I’ve got a situation where I don’t understand core.async’s timeout behaviour, and I’m managing to completely lock up core.async. I’ve made a gist with an easily repeatable scenario.
As far as I can tell, using (<!! (timeout n)) in a function that is called somewhere inside an async process causes core.async to completely lock up.
For some background, I’m writing a REST API client that leverages core.async extensively. The API has various rate limits in place, and I’m using @ericnormand’s fantastic token bucket with core.async implementation (thanks Eric!) to respect the rate limits at call time.
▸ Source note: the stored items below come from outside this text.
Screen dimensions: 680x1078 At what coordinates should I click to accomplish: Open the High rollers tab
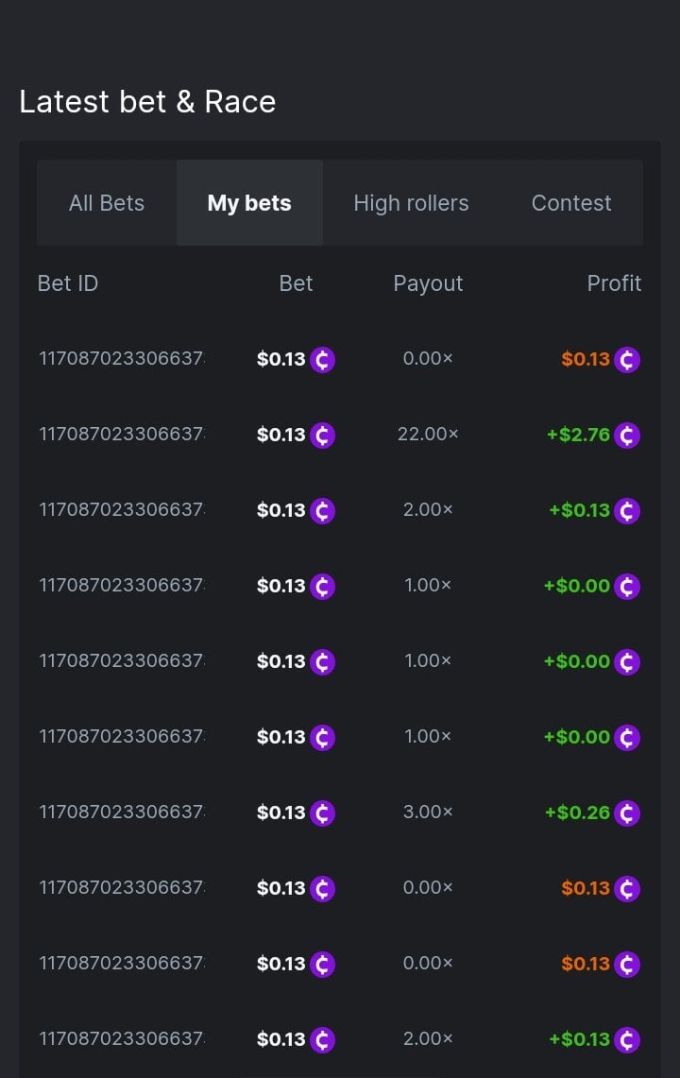click(x=411, y=203)
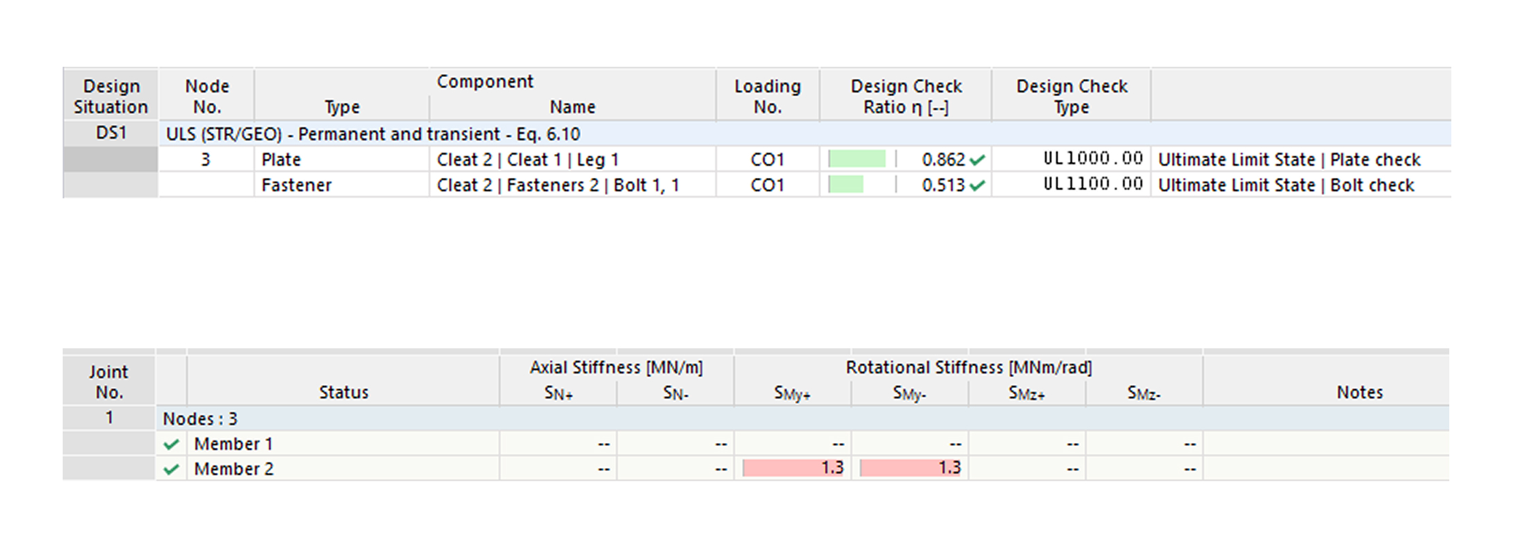This screenshot has width=1514, height=548.
Task: Click the Notes column header
Action: click(x=1359, y=393)
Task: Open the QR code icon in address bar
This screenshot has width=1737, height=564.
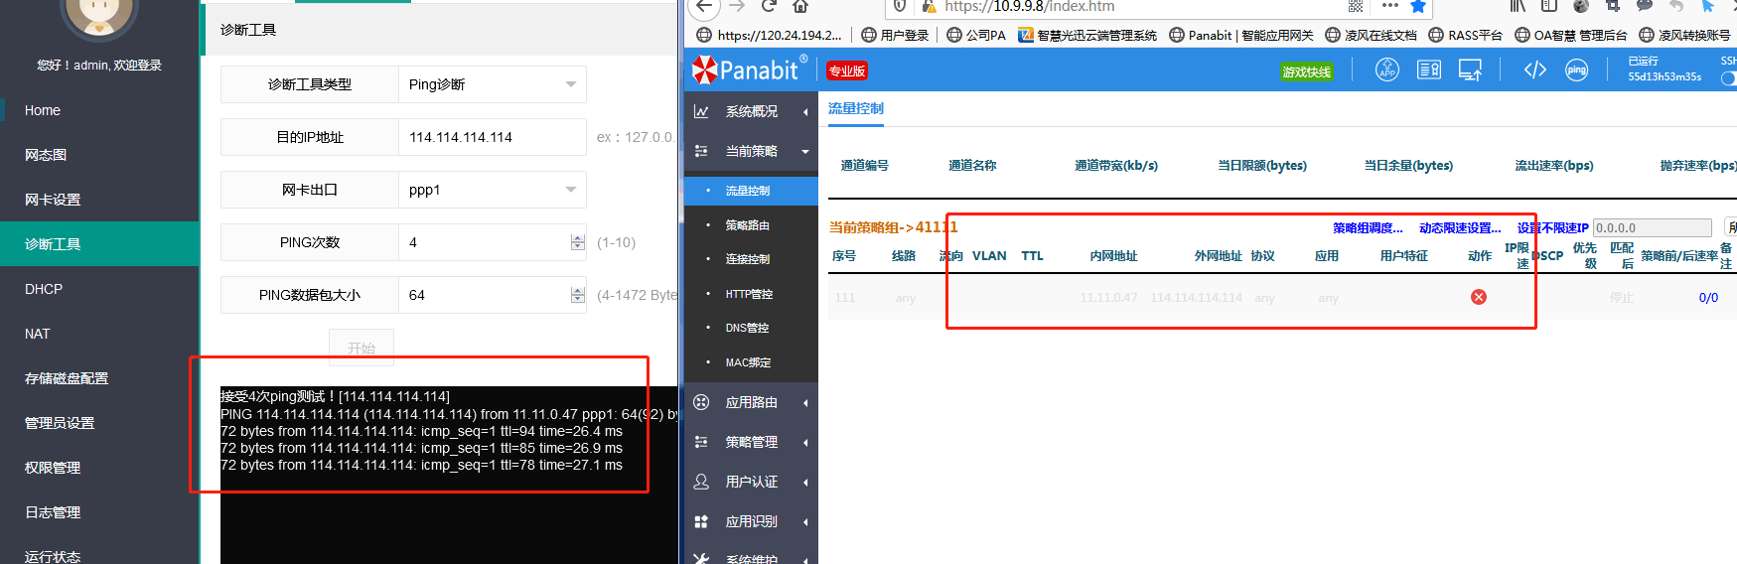Action: pos(1356,7)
The sample code in the gist is from another project where I spiked out a core.async pipeline with “fake work”, to get a feel for how it works. In the actual pipeline timeout is never used, so it works as advertised. But as a teaching/learning example it is kinda useless without timeout because it just runs through and you don’t get a feel for how the pipeline executes. Using println directly instead of printing through an agent clearly shows the crazy async processing happening.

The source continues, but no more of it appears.